Copy out everything in the records below, from the line that contains "Click the Publisher badge" through the end of the records, leaving out the pictures.

* START Provided entries *

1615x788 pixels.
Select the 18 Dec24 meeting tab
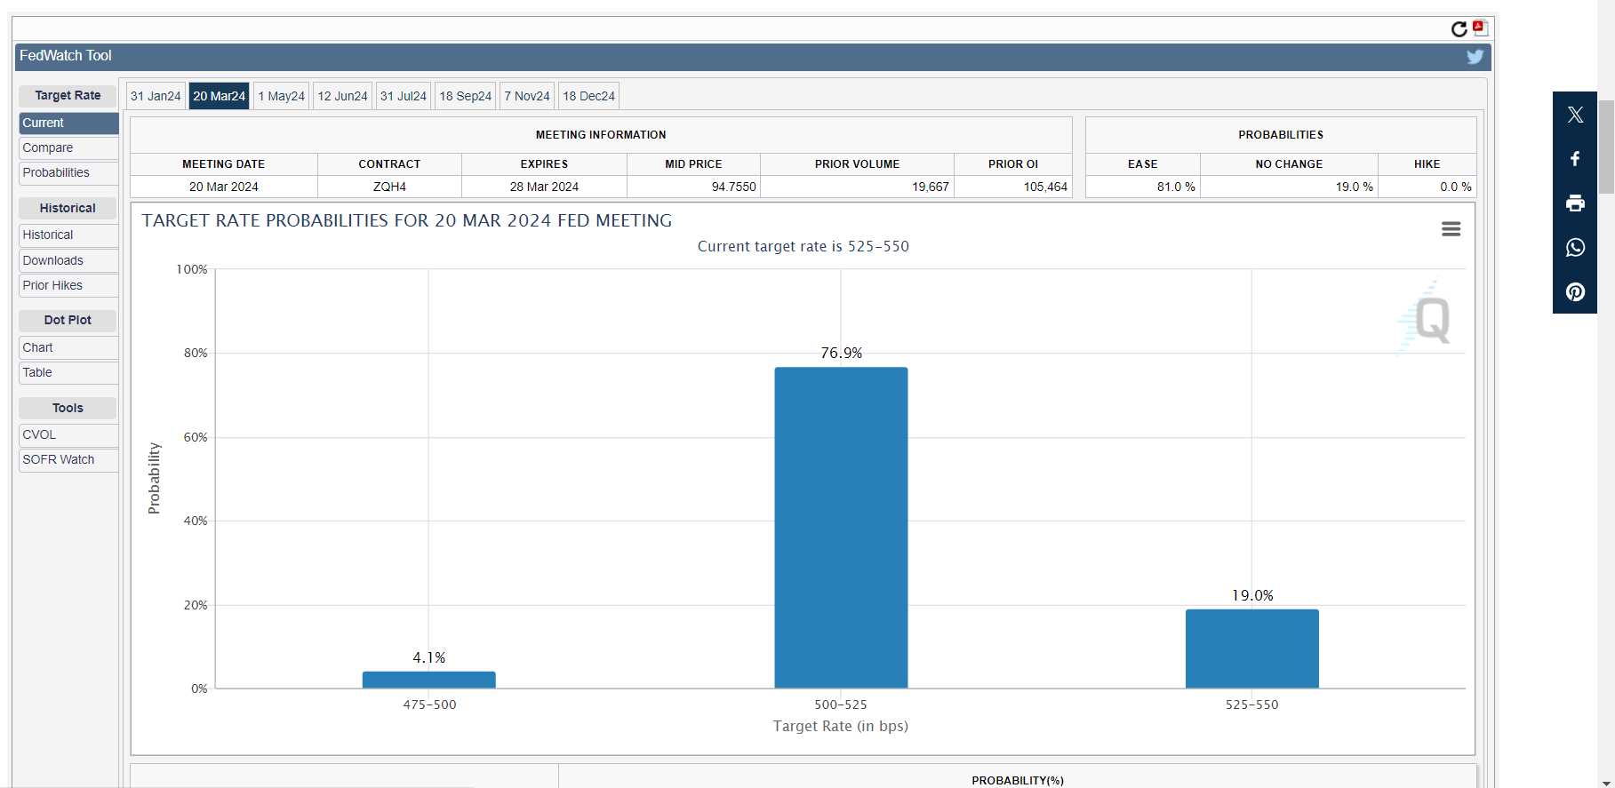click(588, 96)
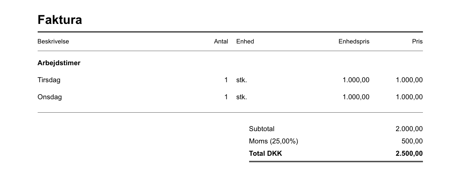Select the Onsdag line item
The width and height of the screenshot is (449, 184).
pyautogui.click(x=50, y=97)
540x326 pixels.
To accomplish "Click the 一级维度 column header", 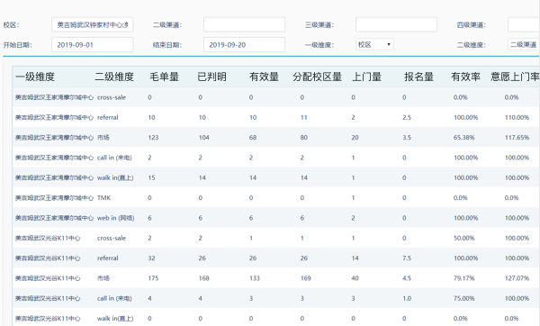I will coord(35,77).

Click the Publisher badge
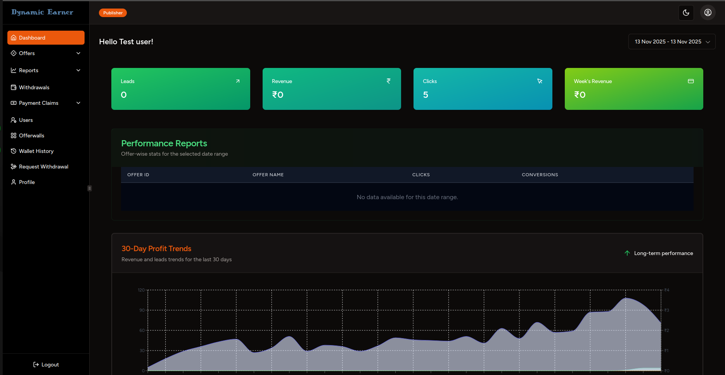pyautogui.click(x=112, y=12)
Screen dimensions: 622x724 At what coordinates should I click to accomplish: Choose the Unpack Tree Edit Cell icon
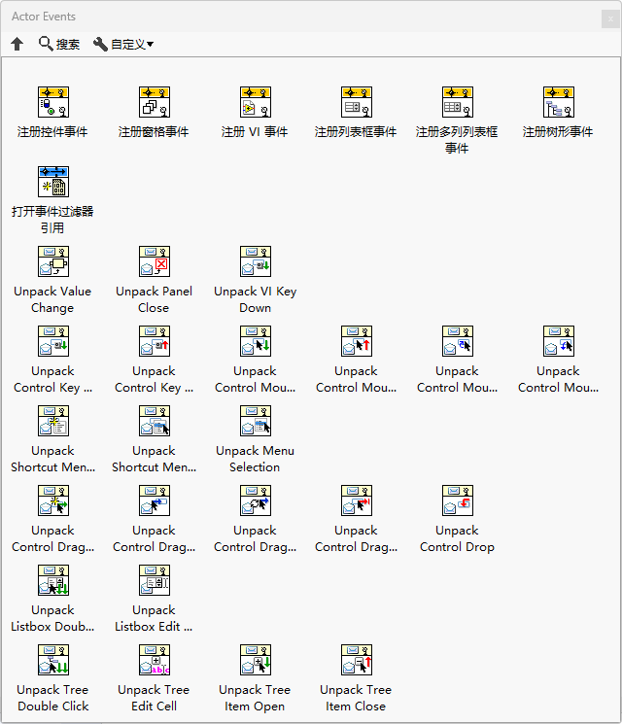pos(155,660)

* END Provided entries *

Response >>
Click the Publisher badge
pyautogui.click(x=112, y=12)
Screen dimensions: 622x724 At what coordinates should I click to accomplish: Choose the Unpack Tree Edit Cell icon
pos(155,660)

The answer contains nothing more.